A phase 3 trial by Zelenetz et al. compared the addition of idelalisib or a placebo to bendamustine and rituximab in patients with relapsed or refractory CLL. Their findings showed that 60% of the patients in the idelalisib arm developed neutropenia, whereas 23% demonstrated febrile neutropenia [109]. They also observed a higher frequency of infections in the idelalisib-treated group compared to the placebo group (69% vs. 59%). Pneumonia of bacterial origin was reported in 14% of patients in the idelalisib arm of the study and CMV infection (6%), PJP (2%), and pulmonary mycoses were also observed in the treated group [109]. Similar results were shared by Jones et al., who reported grade 3 or higher neutropenia and pneumonia in 34% and 14% of patients, respectively, with idelalisib treatment, compared to 16% and 8% in ofatumumab monotherapy [110]. Lymphocytosis is often reported in patients who receive PI3K inhibitors as a monotherapy [108][111][112]. The SEIFEM retrospective study reported infectious complications with ibrutinib and idelalisib in lymphoproliferative disorders [113]. Almost 32.1% (36/112) of patients experienced one or more infections.
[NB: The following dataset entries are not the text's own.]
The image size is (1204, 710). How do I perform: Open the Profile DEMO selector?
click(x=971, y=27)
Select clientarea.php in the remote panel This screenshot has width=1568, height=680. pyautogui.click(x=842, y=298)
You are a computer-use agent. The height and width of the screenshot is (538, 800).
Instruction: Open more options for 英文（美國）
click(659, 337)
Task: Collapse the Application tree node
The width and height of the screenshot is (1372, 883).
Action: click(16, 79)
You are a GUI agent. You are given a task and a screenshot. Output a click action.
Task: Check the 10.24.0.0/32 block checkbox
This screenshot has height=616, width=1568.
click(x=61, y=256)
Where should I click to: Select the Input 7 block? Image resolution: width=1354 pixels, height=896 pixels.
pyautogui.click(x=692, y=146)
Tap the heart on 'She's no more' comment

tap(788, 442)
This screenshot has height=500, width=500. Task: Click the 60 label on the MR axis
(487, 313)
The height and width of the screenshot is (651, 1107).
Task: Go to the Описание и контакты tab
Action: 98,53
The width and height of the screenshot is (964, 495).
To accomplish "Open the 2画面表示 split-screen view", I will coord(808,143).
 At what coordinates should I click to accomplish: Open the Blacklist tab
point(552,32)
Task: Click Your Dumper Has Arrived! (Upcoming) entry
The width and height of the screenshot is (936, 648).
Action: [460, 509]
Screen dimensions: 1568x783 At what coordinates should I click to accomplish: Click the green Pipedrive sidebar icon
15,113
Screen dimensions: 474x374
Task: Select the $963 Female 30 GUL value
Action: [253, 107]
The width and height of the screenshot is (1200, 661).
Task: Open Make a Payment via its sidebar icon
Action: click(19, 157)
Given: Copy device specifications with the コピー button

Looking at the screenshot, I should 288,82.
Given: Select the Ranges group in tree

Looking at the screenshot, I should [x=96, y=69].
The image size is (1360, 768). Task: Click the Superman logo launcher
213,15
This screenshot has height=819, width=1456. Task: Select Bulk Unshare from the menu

Viral infections/reactivations were observed in 61.5% (16/26) of patients, with a major share of CMV infection [113]. PI3K inhibitors have demonstrated a variable risk of infection, with some depicting an acceptable risk of infection and others culminating in the termination of the trial owing to severe adverse reactions [114][115].

6. Janus-Associated Kinase (JAK) Inhibitors

Janus-associated kinases (JAKs) are a family of four receptors that mediate the signaling of cytokine receptors via the signal transducer and activator of the transcription (STAT) pathway. They are involved in the proliferation of a variety of cells but play a crucial role in immune and hematopoietic cells [116]. Ruxolitinib, an inhibitor of JAK1 and JAK2, was approved in 2011 for the treatment of myelofibrosis. It leads to the downregulation of T-helper-cell type 1 (Th1) responses and cytokines including IL-1, IL6, and TNFα [117]. A phase 3 randomized trial by Vannucchi et al. investigated ruxolitinib versus standard therapy for polycythemia vera. Their findings showed that grade 3/4 anemia and thrombocytopenia occurred in 2% and 5% of participants, respectively, whereas the corresponding percentages were 0% and 4% in standard therapy. Herpes zoster infection was much higher (6%) in the ruxolitinib-treated group, compared to 0% in the standard therapy group [118]. Similar observations were shared by Verstovsek et al. in patients with myelofibrosis who underwent ruxolitinib treatment. They found that herpes zoster infections were more common in the ruxolitinib-treated group compared to the untreated group; however, other infectious complications were similar in both groups [119]. Similarly, a review and meta-analysis by Lussana et al. reported that ruxolitinib treatment was associated with a higher risk of herpes zoster infection compared to the control group [120].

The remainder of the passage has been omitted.